Chronic Wasting Disease in Animals

Key points

  • Chronic wasting disease (CWD) is a fatal disease in animals like deer, elk, moose, and reindeer.
  • CWD has spread to animals in 36 states in the continental United States since it was reported in the 1960s.
  • Symptoms in infected animals include drastic weight loss, stumbling, drooling, and listlessness.
  • There are no vaccines or treatments for CWD.
Two elk in a field in front of a mountain range.

How CWD spreads

Chronic wasting disease (CWD) is a type of prion disease that affects different species of animals with hooves, including deer, elk, moose, and reindeer. CWD does not appear to naturally infect cows, other livestock, or pets.

Prion proteins are normally found in the body. In rare cases, these proteins misfold, which causes serious symptoms in the animal or person affected and eventually leads to death. Scientists believe CWD prions spread between animals through body fluids like feces, saliva, blood, or urine. This can occur either through direct contact or indirectly through contamination of soil, food, or water.

As of August 2025, CWD has been reported in animals in at least 36 U.S. states and five Canadian provinces. It is also possible that CWD may occur in other states, but cases haven't been detected yet.

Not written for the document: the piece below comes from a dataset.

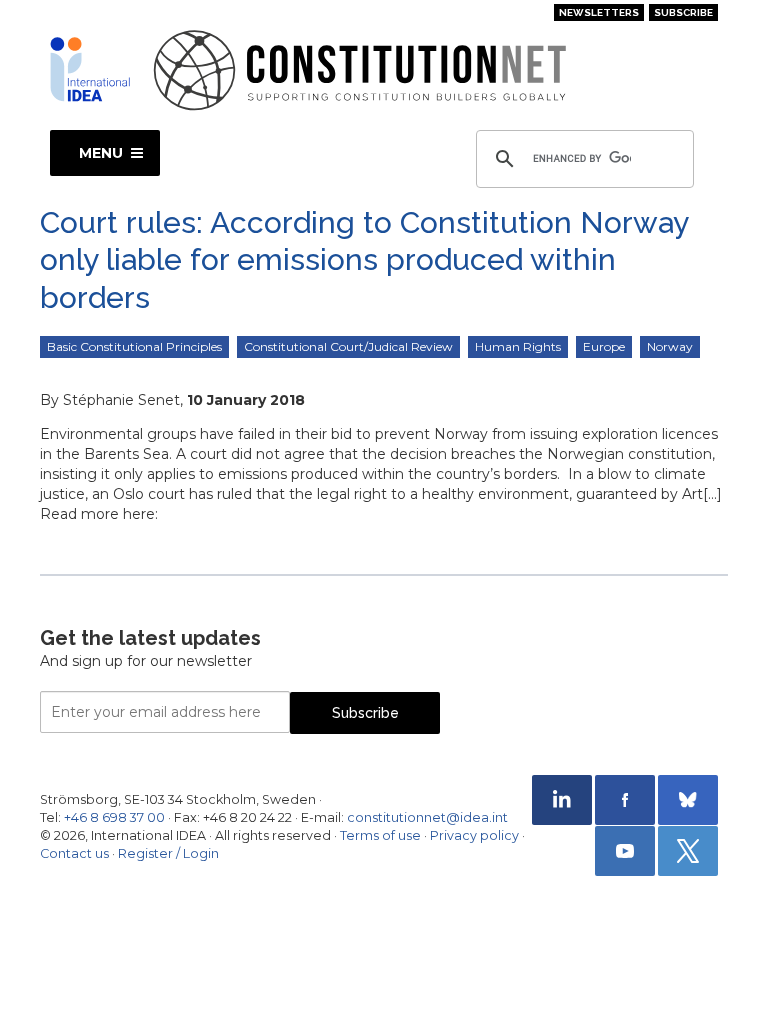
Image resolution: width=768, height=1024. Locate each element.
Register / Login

Once CWD is established in an area, the CWD prions stay in soil and water for years. CDC expects the disease to continue to spread.

Nationwide, the overall rate of CWD in free-ranging deer and elk is low. However, in areas where CWD has been found for years or decades, infection rates may be much higher.

The U.S. Department of Agriculture regulates deer and elk raised on farms for meat. The agency operates a voluntary national CWD herd certification program. In the program, states and herd owners agree to take actions to decrease the risk of CWD in their herds. Privately owned herds that are not in the program may be at increased risk for CWD.

Keep Reading Where CWD Occurs

Signs and symptoms

CWD can infect farmed and free-range deer and elk of all ages. It may take months to years before an infected animal shows symptoms, which may include:

  • Drastic weight loss (wasting)
  • Stumbling or lack of coordination
  • Drooling
  • Listlessness (appearing "out of it")
  • Excessive thirst or peeing
  • Drooping ears
  • Lack of fear of people

It is often difficult to diagnose an animal with CWD based on these symptoms alone. This is because many CWD symptoms also occur with other diseases and when animals aren't eating enough.

Research on CWD in animals

In external research labs, CWD has been shown to infect squirrel monkeys and mice that carry some human genes.

A study by Canadian and German scientists looked at whether CWD can be spread to macaques, a type of monkey. Macaques are genetically closer to people than any other animal that has been infected with CWD. A 2017 summary concluded that CWD spread to macaques that ate infected meat or brain tissue from CWD-infected deer and elk. This study contradicted a previous study that showed macaques were not infected with CWD by eating infected meat. It's not clear why the results were different.

To date, there is no strong evidence that CWD infects people, but these studies show that caution and additional research are warranted. Scientists are conducting studies to learn more about the potential risk to people who hunt or eat deer or elk meat, for example by determining if they are diagnosed with prion diseases more often than people who do not. Since it may take years to decades for symptoms to appear, we won't know the results for some time.